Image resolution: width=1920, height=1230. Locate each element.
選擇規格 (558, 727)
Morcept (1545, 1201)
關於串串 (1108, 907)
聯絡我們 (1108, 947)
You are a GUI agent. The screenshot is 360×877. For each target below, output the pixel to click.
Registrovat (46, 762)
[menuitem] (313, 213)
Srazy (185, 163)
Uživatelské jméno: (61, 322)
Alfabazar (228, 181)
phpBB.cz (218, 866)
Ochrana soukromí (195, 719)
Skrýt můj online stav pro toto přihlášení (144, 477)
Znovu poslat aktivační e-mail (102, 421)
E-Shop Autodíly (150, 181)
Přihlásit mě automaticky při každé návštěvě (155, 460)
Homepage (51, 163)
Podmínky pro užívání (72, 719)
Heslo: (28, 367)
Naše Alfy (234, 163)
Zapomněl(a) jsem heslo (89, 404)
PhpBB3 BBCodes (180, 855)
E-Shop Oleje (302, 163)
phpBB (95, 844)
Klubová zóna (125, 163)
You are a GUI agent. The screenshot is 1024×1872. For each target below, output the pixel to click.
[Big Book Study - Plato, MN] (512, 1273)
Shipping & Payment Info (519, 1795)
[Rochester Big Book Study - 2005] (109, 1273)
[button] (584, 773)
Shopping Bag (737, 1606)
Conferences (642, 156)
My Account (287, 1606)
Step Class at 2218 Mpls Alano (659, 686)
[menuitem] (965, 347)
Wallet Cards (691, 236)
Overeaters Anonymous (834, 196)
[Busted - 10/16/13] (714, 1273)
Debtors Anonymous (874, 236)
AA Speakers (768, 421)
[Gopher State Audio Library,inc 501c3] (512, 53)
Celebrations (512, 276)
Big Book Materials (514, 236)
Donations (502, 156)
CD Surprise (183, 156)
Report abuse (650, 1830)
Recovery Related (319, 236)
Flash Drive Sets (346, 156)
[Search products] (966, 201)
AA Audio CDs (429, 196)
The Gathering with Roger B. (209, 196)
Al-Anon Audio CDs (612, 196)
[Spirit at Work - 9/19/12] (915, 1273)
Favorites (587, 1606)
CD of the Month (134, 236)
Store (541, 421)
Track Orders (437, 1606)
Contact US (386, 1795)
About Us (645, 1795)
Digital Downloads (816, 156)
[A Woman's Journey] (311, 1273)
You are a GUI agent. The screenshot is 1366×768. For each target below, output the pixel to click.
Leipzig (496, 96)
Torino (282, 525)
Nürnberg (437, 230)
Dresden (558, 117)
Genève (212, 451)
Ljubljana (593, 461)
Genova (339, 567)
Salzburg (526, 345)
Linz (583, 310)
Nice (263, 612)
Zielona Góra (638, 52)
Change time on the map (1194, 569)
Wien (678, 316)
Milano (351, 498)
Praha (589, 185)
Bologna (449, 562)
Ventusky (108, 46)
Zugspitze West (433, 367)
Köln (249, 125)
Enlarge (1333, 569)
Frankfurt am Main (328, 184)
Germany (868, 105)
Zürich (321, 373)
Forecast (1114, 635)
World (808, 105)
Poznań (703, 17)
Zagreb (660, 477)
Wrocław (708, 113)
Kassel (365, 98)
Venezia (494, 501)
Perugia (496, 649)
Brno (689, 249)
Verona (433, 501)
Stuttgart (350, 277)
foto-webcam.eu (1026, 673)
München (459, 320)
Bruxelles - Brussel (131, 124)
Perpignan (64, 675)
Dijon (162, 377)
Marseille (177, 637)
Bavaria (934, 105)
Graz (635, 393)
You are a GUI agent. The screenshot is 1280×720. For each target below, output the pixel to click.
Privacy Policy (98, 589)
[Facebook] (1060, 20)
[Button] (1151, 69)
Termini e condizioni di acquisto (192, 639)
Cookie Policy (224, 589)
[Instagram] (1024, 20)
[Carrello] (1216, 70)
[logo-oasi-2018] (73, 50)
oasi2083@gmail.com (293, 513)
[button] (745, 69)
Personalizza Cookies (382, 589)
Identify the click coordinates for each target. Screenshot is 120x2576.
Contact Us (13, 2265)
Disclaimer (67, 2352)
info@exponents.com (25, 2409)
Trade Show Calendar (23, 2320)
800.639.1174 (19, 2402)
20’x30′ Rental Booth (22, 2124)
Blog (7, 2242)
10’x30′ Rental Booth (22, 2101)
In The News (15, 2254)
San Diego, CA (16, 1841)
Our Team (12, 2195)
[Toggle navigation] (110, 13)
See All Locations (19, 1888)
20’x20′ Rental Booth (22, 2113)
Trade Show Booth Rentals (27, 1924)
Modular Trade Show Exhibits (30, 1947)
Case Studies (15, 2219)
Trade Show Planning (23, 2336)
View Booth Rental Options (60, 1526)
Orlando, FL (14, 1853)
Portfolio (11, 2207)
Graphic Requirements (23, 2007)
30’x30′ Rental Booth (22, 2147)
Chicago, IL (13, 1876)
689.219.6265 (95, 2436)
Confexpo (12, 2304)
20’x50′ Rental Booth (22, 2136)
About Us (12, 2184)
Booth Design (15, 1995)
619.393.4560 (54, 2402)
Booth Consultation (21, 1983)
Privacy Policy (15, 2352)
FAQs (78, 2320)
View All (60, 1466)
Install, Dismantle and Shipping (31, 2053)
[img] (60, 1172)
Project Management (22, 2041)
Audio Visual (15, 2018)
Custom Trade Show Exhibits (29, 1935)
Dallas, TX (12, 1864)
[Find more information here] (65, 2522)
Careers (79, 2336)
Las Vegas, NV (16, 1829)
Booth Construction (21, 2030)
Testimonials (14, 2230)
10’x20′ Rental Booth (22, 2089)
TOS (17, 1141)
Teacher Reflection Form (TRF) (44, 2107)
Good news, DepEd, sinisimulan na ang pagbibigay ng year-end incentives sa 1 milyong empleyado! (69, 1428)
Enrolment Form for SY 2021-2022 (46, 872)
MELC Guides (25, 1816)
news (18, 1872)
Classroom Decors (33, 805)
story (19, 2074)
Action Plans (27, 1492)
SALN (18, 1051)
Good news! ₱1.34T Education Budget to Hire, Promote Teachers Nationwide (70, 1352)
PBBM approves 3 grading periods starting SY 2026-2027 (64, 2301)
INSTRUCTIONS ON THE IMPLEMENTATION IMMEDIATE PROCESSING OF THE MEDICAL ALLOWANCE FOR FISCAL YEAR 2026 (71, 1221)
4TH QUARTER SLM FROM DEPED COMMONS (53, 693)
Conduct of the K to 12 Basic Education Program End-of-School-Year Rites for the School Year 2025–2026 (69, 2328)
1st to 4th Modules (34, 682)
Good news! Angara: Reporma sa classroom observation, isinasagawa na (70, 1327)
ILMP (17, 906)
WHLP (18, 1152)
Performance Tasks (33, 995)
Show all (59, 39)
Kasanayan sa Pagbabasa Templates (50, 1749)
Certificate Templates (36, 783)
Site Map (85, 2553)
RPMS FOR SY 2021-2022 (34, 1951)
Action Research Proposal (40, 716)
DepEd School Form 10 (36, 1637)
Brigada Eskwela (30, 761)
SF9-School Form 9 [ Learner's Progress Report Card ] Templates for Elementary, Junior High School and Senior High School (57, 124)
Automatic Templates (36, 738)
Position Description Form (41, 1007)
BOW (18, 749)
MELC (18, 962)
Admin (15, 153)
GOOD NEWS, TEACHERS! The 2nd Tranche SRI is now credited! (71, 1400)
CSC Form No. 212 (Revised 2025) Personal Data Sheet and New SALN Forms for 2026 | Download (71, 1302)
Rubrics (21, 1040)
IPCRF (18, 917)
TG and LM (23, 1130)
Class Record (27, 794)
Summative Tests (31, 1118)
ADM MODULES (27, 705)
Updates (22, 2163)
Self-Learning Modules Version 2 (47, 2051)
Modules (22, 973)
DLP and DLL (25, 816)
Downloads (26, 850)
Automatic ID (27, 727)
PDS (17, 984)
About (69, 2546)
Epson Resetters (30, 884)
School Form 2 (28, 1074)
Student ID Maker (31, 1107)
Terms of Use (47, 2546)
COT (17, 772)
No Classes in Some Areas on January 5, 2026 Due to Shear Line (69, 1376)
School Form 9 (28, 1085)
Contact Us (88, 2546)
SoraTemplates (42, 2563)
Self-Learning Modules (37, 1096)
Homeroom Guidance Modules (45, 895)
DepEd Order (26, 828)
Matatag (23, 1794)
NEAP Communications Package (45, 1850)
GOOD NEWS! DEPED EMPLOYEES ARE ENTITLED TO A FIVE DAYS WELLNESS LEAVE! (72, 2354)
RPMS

* * * * *

> _Problem_
Every line from the one with "Homeroom Guidance Modules (45, 895)" through the last line of the records above should be returned exactly, please, and no others.

> _Expected answer_
Homeroom Guidance Modules (45, 895)
DepEd Order (26, 828)
Matatag (23, 1794)
NEAP Communications Package (45, 1850)
GOOD NEWS! DEPED EMPLOYEES ARE ENTITLED TO A FIVE DAYS WELLNESS LEAVE! (72, 2354)
RPMS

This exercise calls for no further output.